Here's what Bob Moore (the Spacedog) has to say about the events that have transpired since that event:

Parker Millsap and Michael Rose are essentially a force of nature. To compare them to any person, place, or thing is redundant. They are like nothing in the music market and their audience is probably clapping with one hand with that fat naked Buddha leading the devotees’ applause. Comparison is futile. Still, we strive to label that we may pass information on to our peers.

As a duo they are beyond complete, covering the dynamic spectrum with a blanket of supernatural power and lyrical intent. They project more highs and lows than a bus load of manic-depressive divas on the path to temptation. The sound can go from a rant to a rose in a manner that seems so obvious and as new as a revelation, as perpetual as daybreak, as compelling as that new baby smell. Add a hard or the edge of a fiddle in the middle and their music is a foundation for those who accompany to drift into eternal possibilities.

Postmodern implies a paradox and in it’s essential nature becomes the only word that describes the act justly. If modern is the cutting edge, how can something be post? What can possibly come after it?

This mystery manifests itself in the listening experience. Millsap spans the chronology from the growls of the shaman to the domain of the poet, from the bleak pinnacle of destitution to the mysticism of perpetual bliss and all in the span of a song, maybe even a phrase. Rose rises and falls with his partner like a wing man in serious combat, ever-present in the space behind the youthful front man, always filling the gaps with a meter that gives Millsap the authority to take the piece to the limit, and take it out he does.

The voice is the primary definition of commitment. There is no almost in his expression. If he says, “Little Jack Horner sat in the corner” the listener knows without reservation that Horner is in the corner infinitely trapped and never to be released except by an additional lyric. Was there ever any doubt? There is no confetti and blowhole smoke in this show; it is so real it makes you scared. The audience sits, washed in the spontaneous overflow of powerful emotion, praying that the lyric won’t get personal, steal their wills and make them sit in the corner ad infinitum.

All metaphysical banter aside, the instrumentals are compelling, the rhythm is emasculate, the vocal is commanding, and the songwriting can impose itself on your subconscious at multiple image levels, just like literature.

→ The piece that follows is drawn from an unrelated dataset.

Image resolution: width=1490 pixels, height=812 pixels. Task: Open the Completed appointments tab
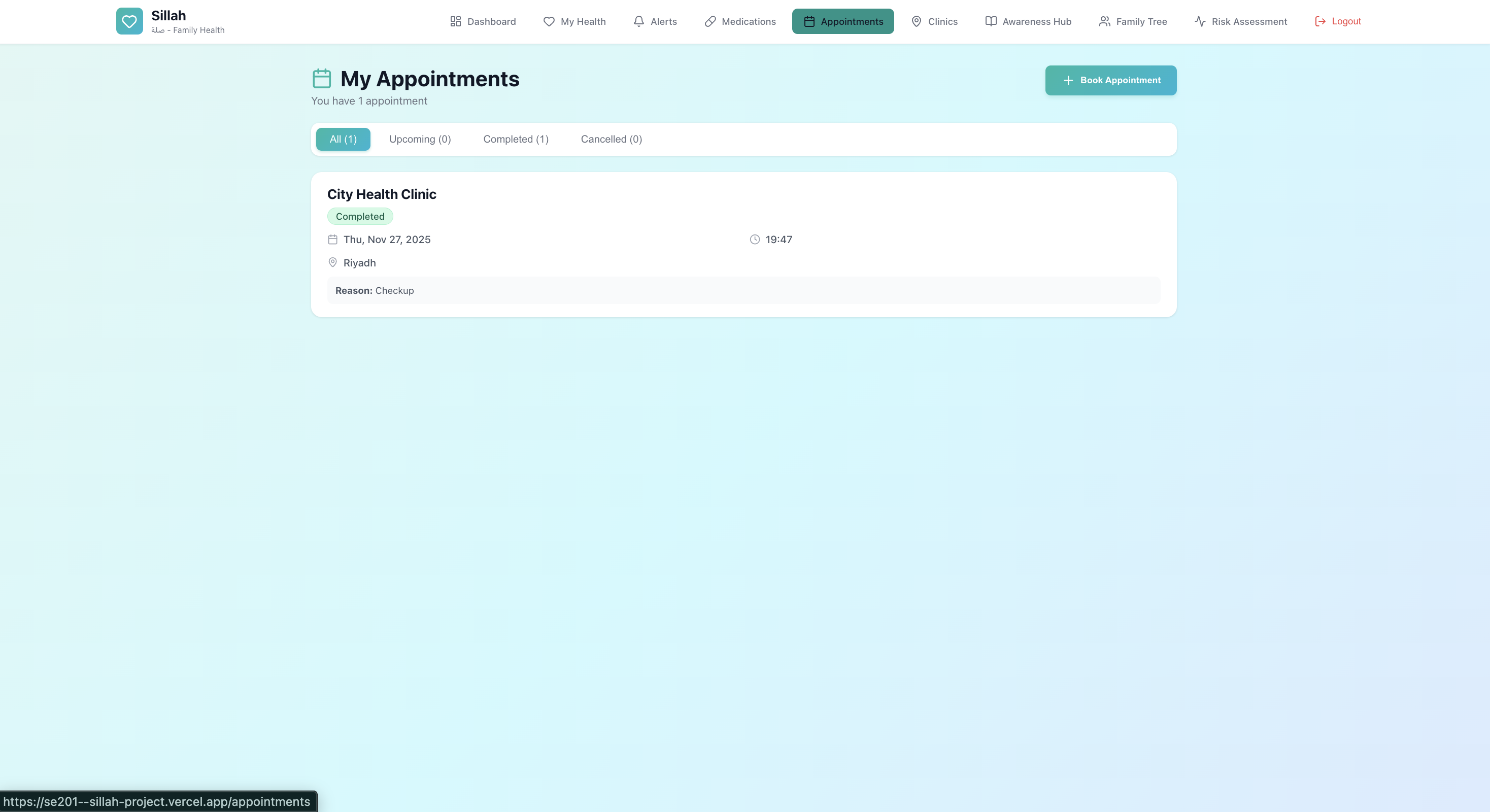point(516,139)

All of these amazing elements of the show, however, are overwhelmed by the synergy of the performance. The final product is a geometric exponent of the individual parts and that is what makes it high art. That is, the whole is greater than the sum of the parts.

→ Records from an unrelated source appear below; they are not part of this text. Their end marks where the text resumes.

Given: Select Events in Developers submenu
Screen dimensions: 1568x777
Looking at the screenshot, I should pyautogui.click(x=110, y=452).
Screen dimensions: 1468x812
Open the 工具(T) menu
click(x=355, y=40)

Try this experiment if you don’t believe me. Take a man child, teach him to fingerpick and play a rack harp, suggest he write some tunes and find him a doghouse bassman with timing. Add water, shake, rattle and roll, then pour it on the stage at your local live-in-a-dive joint. If you did this a thousand times you would never get what Millsap and Rose deliver every time. The postmodern magic they project is spinning the clouds in a frantic frenzy, or maybe it’s a slow wise old glacier crushing mountains in its assault, only to have its heart warmed by the caress of a loving desert. One thing is certain: the final product is greater than the separate elements and the real reward goes to the listener, who is drawn to the heart of the matter to accept the gift they give so freely. I wouldn’t miss this one if I were you, and I am.